*** Begin section ***

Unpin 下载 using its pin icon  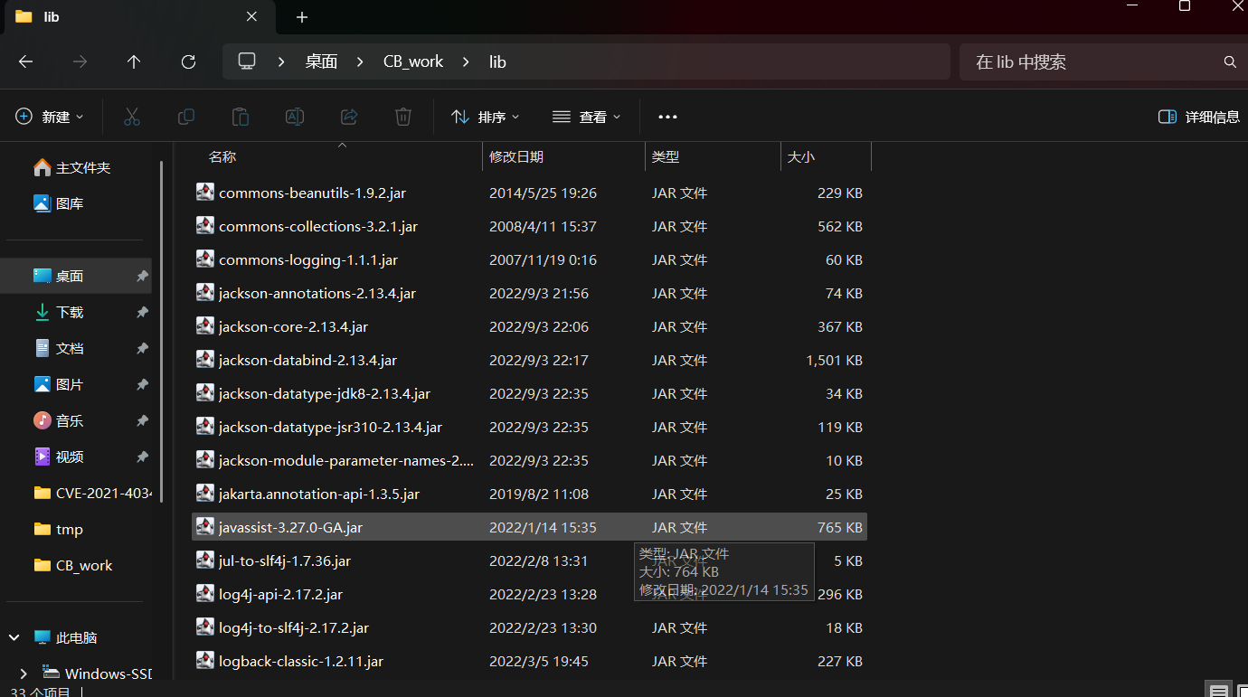pyautogui.click(x=142, y=312)
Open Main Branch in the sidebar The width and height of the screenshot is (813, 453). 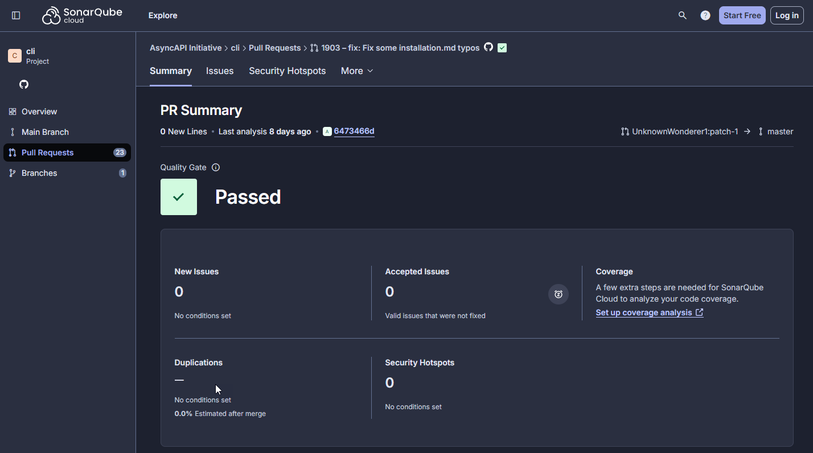pyautogui.click(x=45, y=132)
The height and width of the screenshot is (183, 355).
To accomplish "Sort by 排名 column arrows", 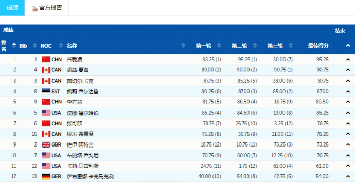I will click(14, 45).
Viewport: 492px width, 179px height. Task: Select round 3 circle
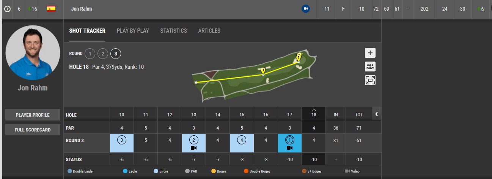[x=116, y=54]
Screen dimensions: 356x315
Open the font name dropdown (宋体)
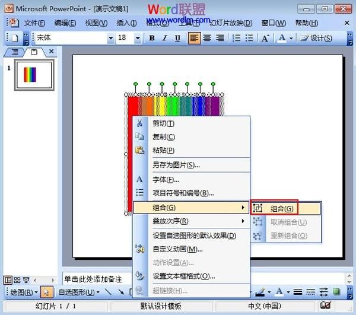point(110,38)
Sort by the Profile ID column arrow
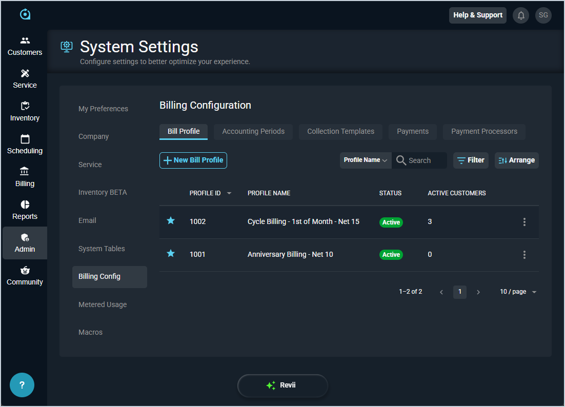 point(229,193)
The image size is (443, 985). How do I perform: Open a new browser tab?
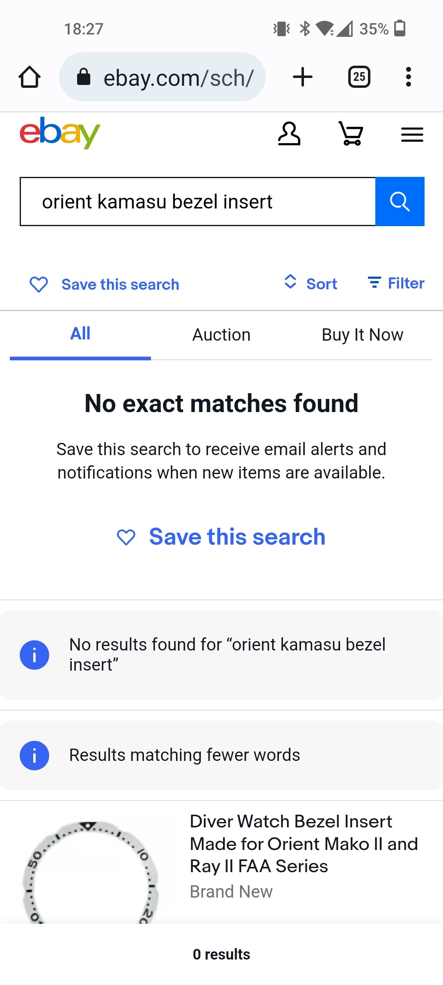303,77
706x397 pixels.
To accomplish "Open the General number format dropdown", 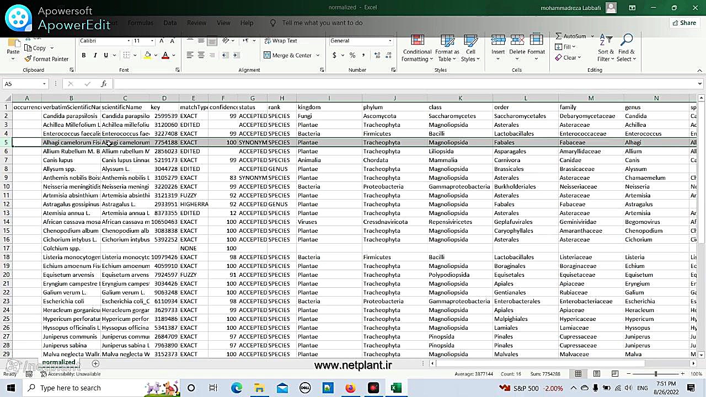I will point(389,41).
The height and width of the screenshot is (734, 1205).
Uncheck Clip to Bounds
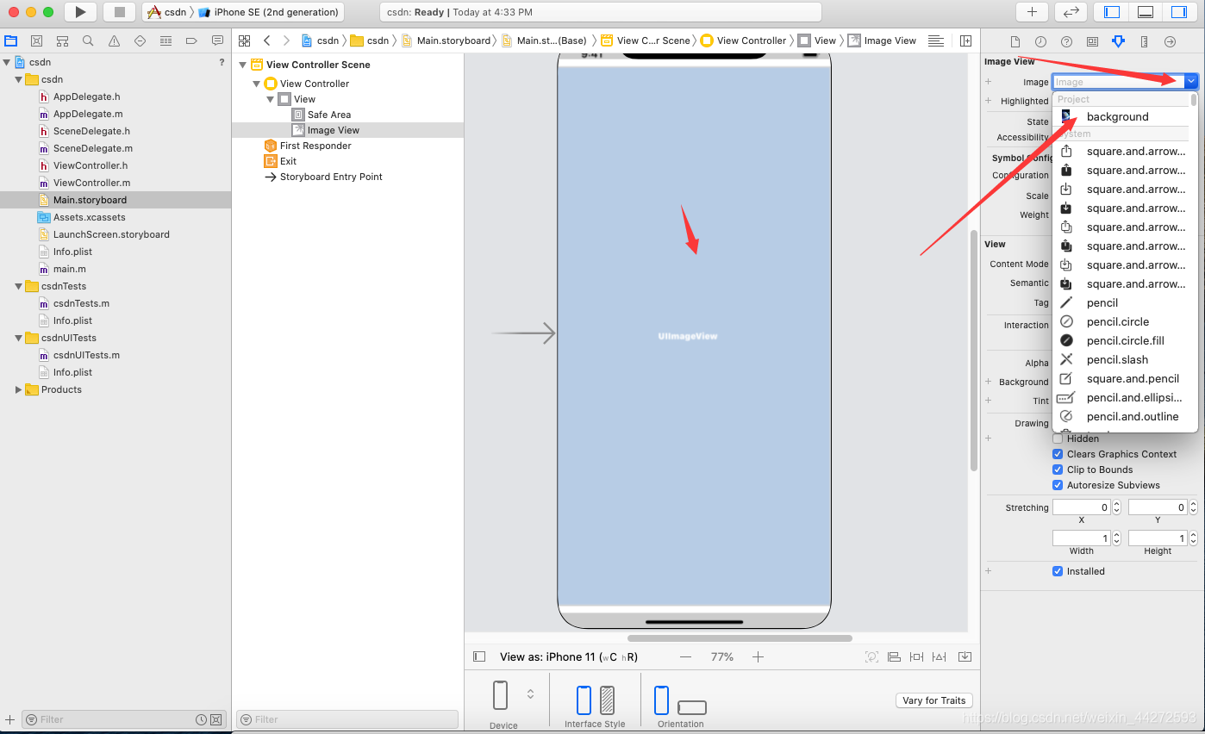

*** End section ***

* WHAT YOU HAVE TO DO:
Here the requirement is to restate exactly the line holding "The height and width of the screenshot is (734, 1205)." and every later line through the end of the material, omitting pictures.

* RESPONSE:
The height and width of the screenshot is (734, 1205).
Uncheck Clip to Bounds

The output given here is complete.